• **Exercise instructions**
Look through the entries below and report how many lines hold the string "height". Only the number is wanted.

• **Entries supplied**
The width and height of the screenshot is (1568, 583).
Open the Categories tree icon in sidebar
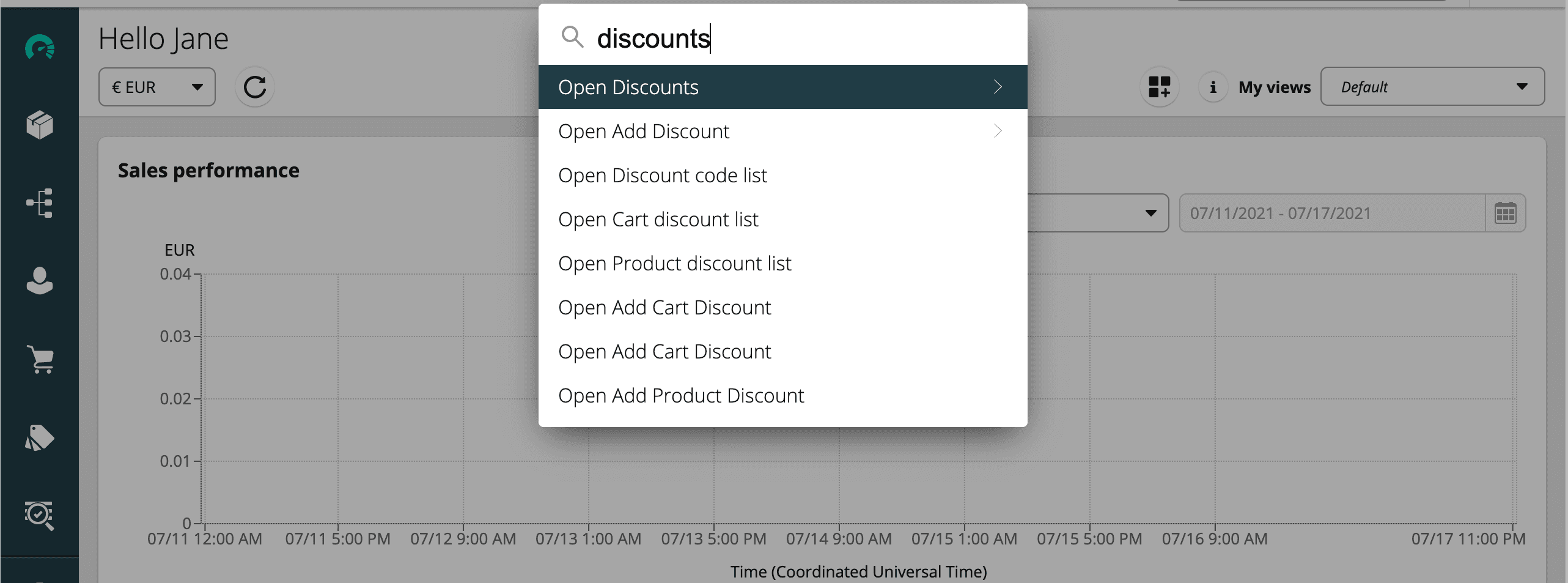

--

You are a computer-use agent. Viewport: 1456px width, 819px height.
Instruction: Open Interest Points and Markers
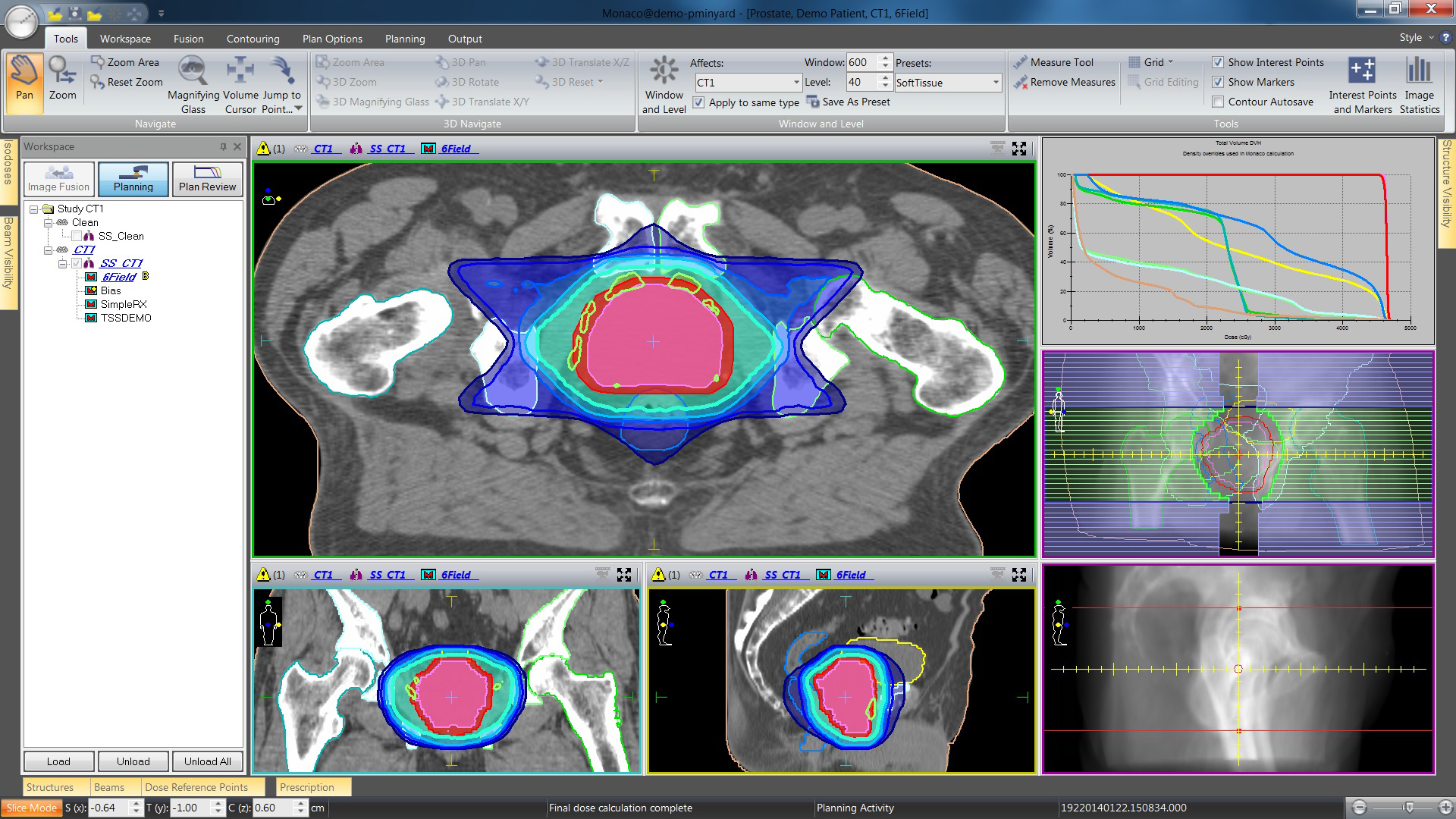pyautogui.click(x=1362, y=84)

==

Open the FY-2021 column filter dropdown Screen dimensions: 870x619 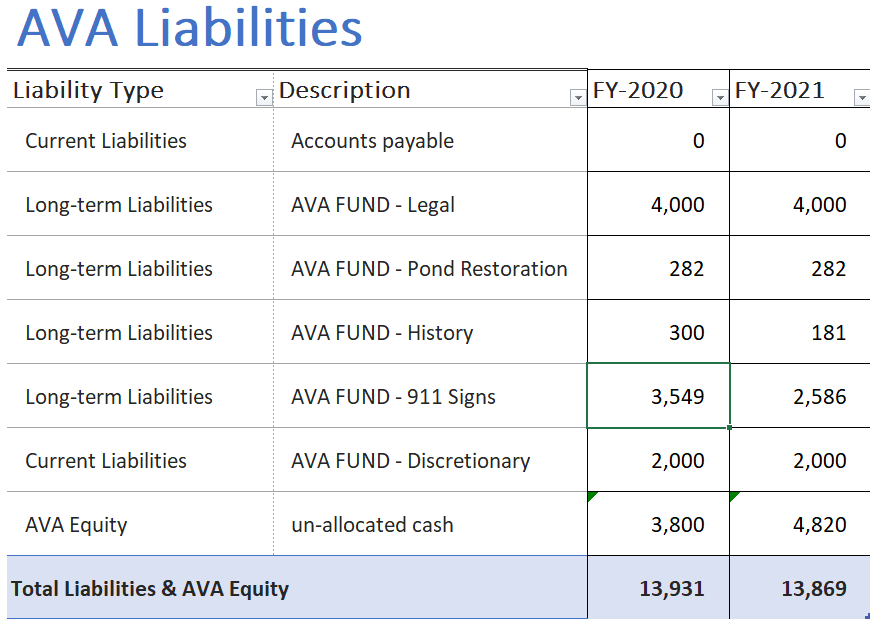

• **Task result**
2